:: Task requirements ::
Recast everything from the start of the items down to the line containing "(x=586, y=230)", inclusive, as a numbered list that omits blank lines. Leave the pictures out of the answer.

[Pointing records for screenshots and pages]
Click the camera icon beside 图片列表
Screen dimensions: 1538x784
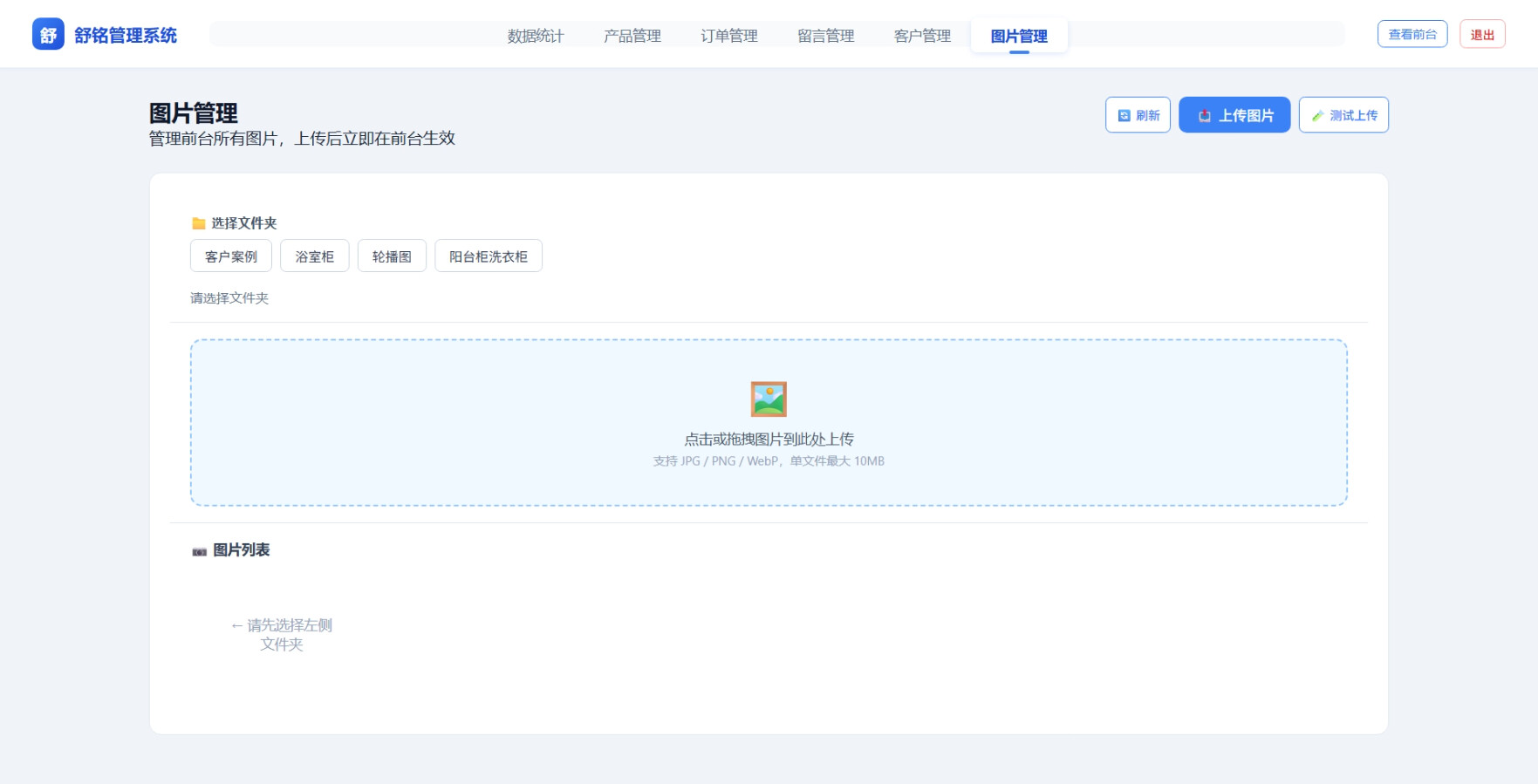click(x=200, y=551)
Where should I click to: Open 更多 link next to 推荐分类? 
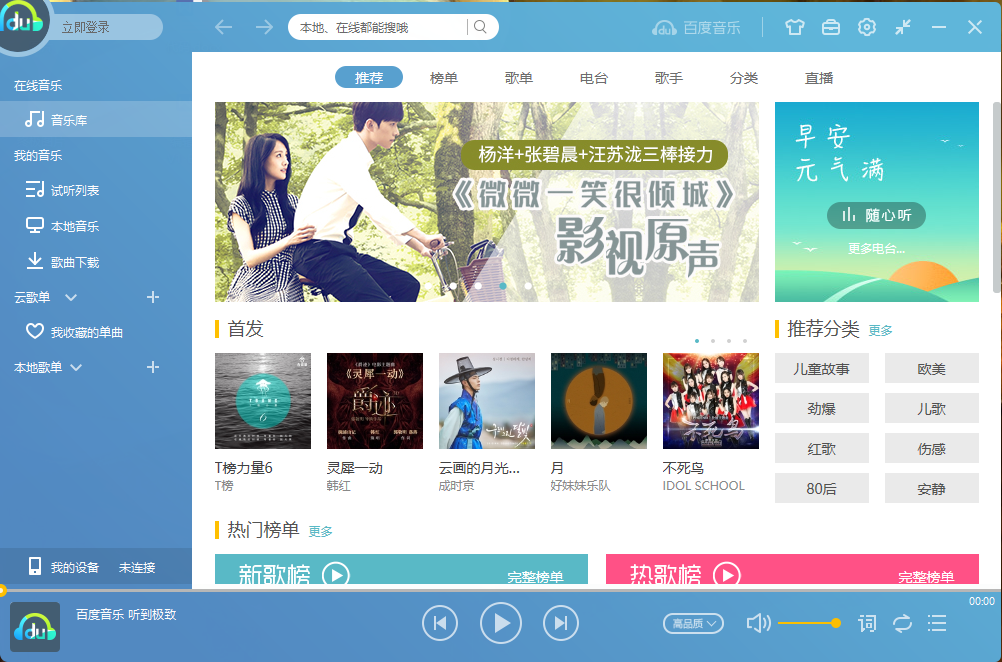click(880, 330)
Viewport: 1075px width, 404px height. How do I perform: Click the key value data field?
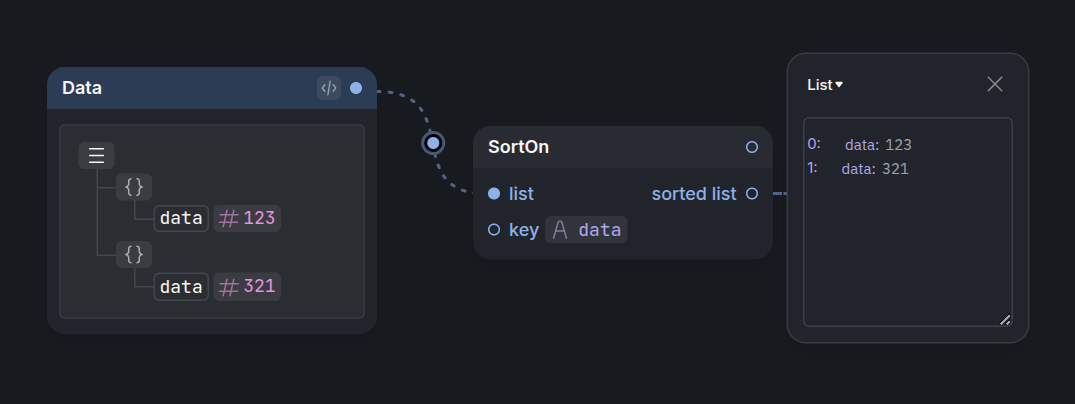(x=586, y=230)
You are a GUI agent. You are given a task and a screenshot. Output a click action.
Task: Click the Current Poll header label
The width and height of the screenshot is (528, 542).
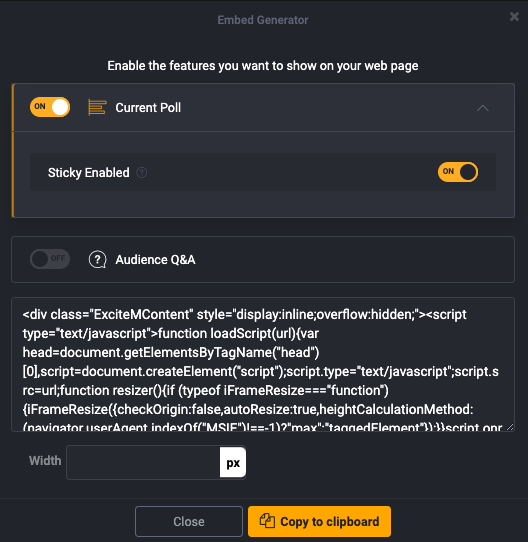(148, 108)
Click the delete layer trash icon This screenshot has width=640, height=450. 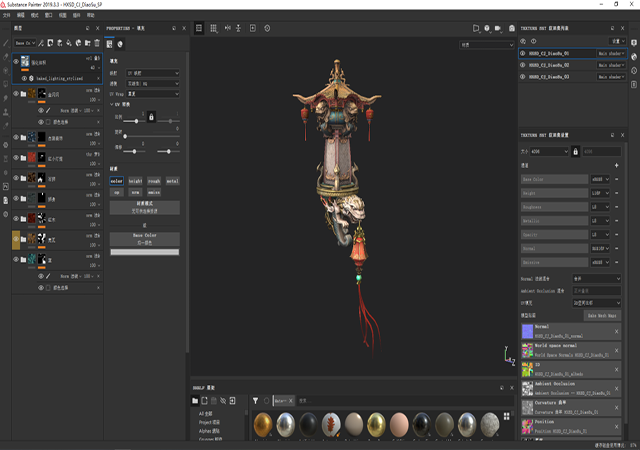coord(95,43)
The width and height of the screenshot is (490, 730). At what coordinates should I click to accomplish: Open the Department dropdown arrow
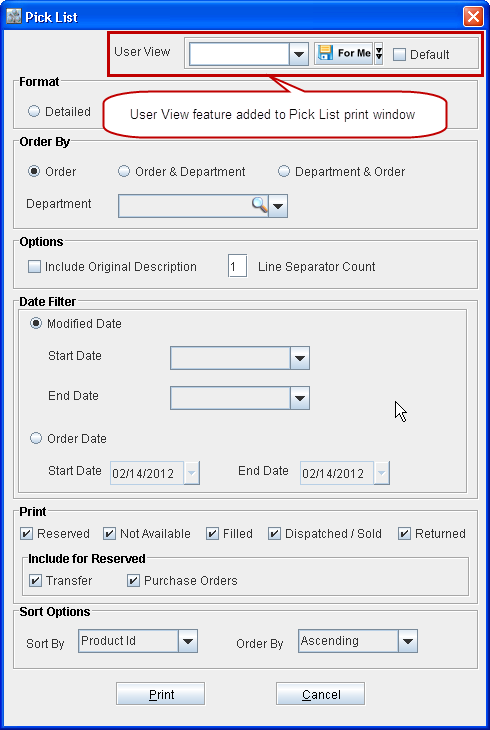(x=278, y=206)
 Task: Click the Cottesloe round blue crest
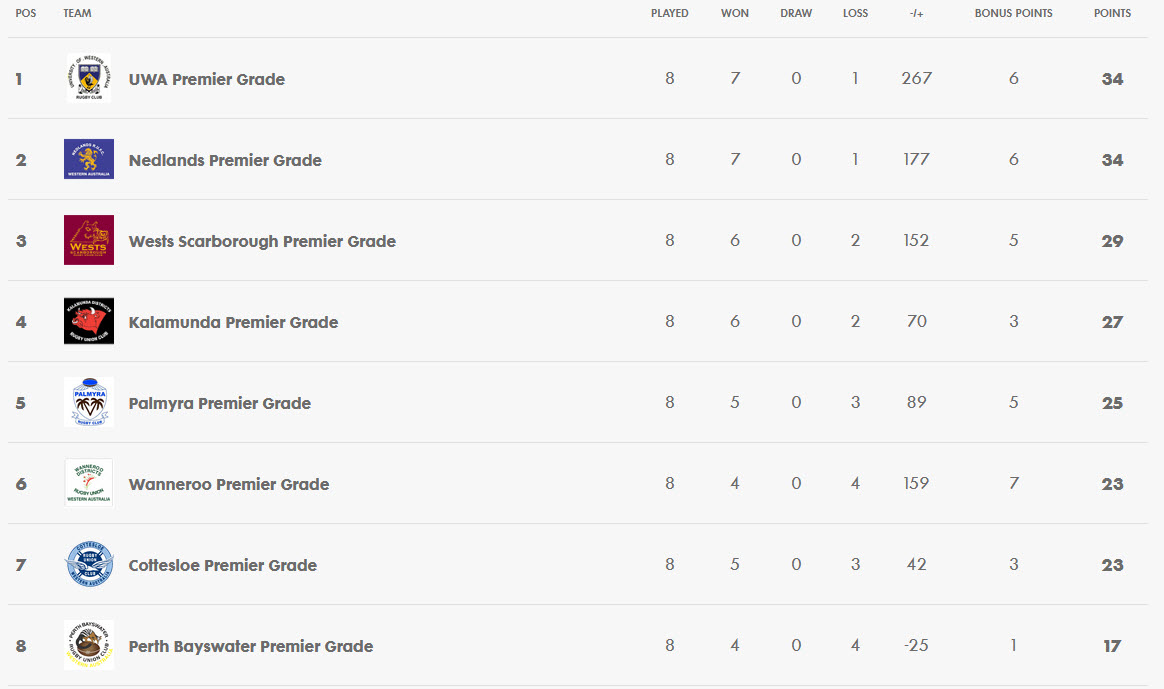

:: Answer ::
1. Click the camera icon beside 图片列表
2. Screen dimensions: 1538x784
3. click(x=200, y=551)
4. Where should I click to: Open 更多 link next to 推荐分类? 
5. click(880, 330)
6. Viewport: 1075px width, 404px height. How do I perform: Click the key value data field?
7. (x=586, y=230)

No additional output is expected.